◆ **Requirement**
Render the material that follows as a numbered list, omitting any blank lines. Leave the pictures out of your answer.

◆ **Dataset records**
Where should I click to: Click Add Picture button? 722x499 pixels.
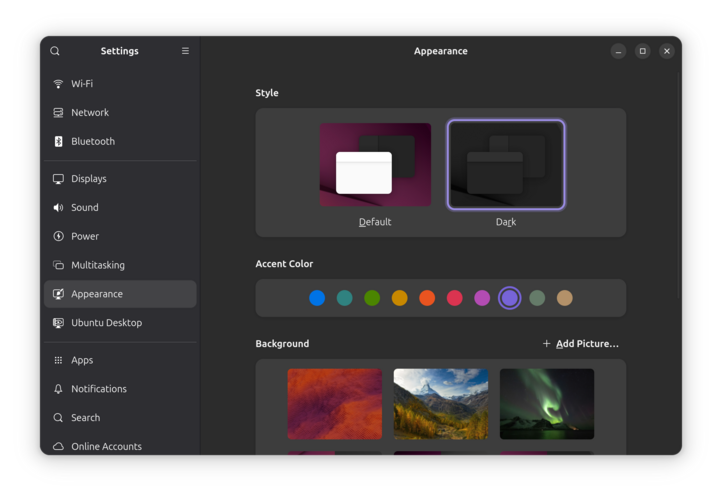[580, 344]
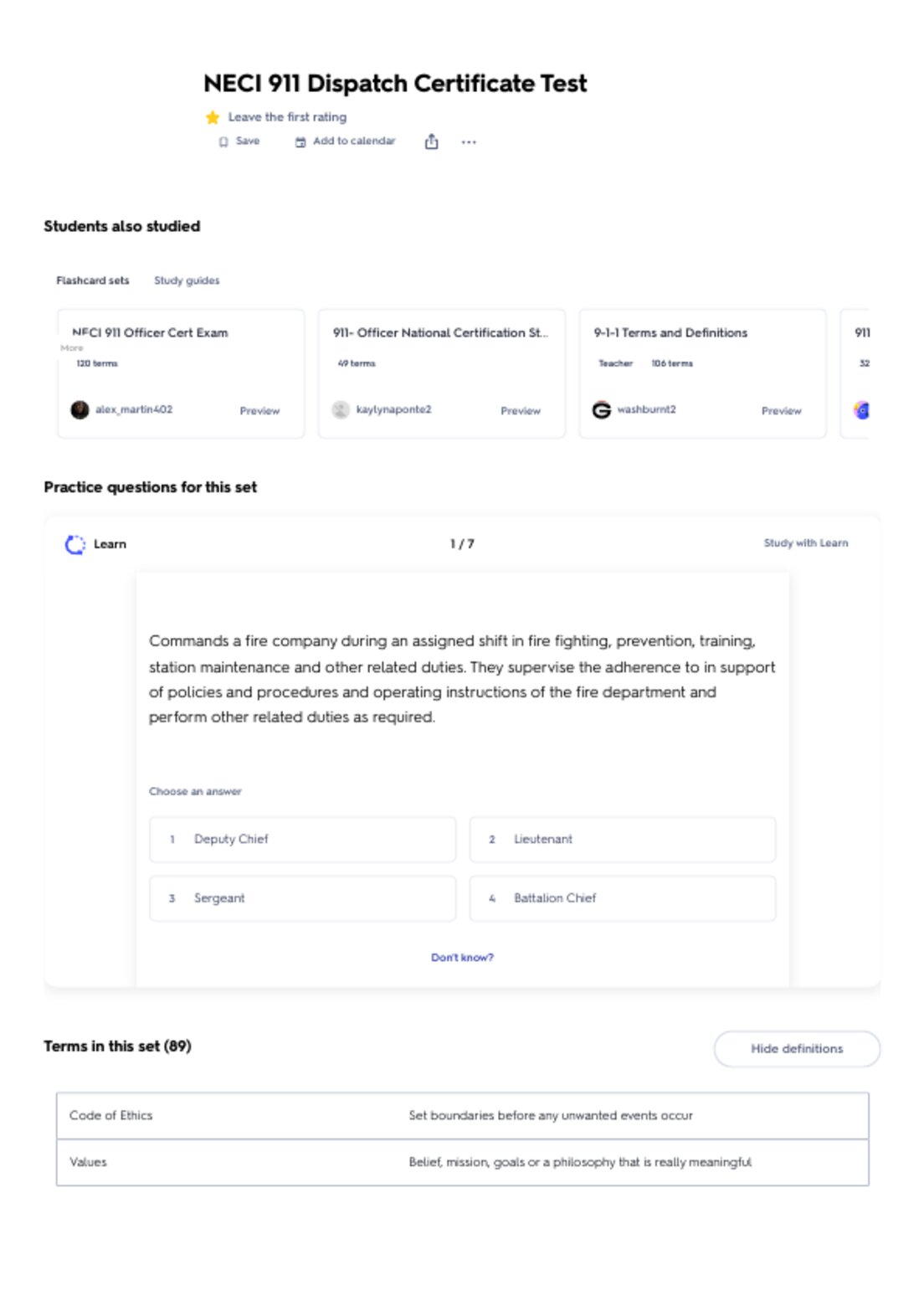Screen dimensions: 924x1306
Task: Switch to the Study guides tab
Action: pyautogui.click(x=187, y=280)
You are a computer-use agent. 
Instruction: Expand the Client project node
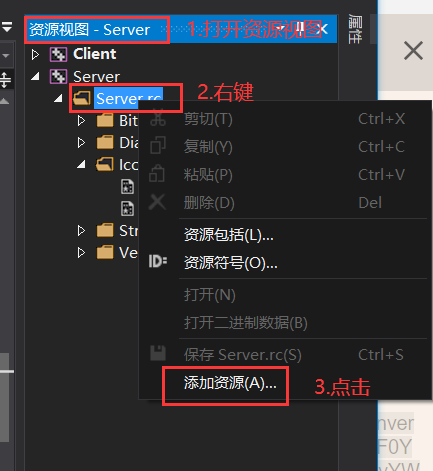coord(35,54)
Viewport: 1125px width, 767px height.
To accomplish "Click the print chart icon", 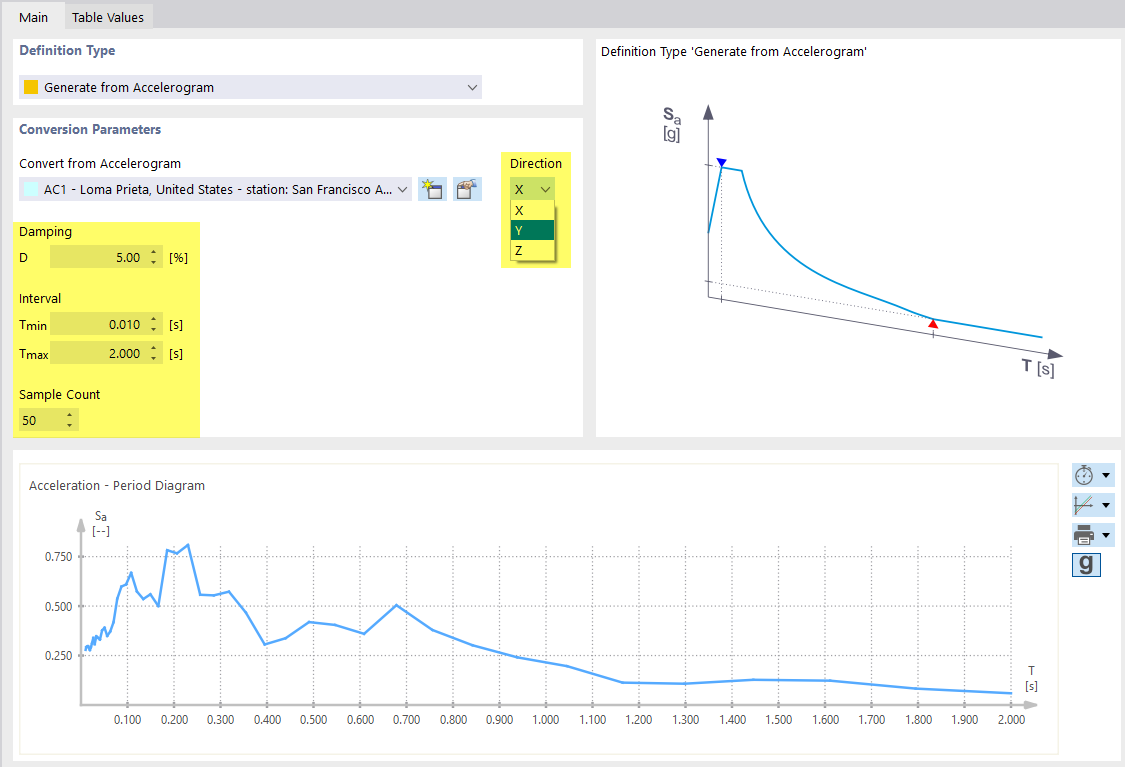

◆ **Answer**
1. Where should I click to: Click Add Picture button? 722x499 pixels.
2. [580, 344]
3. Screen dimensions: 924x1306
4. Task: Switch to the Study guides tab
5. Action: pyautogui.click(x=187, y=280)
6. You are a computer-use agent. 
7. Instruction: Expand the Client project node
8. coord(35,54)
9. Viewport: 1125px width, 767px height.
10. To accomplish "Click the print chart icon", 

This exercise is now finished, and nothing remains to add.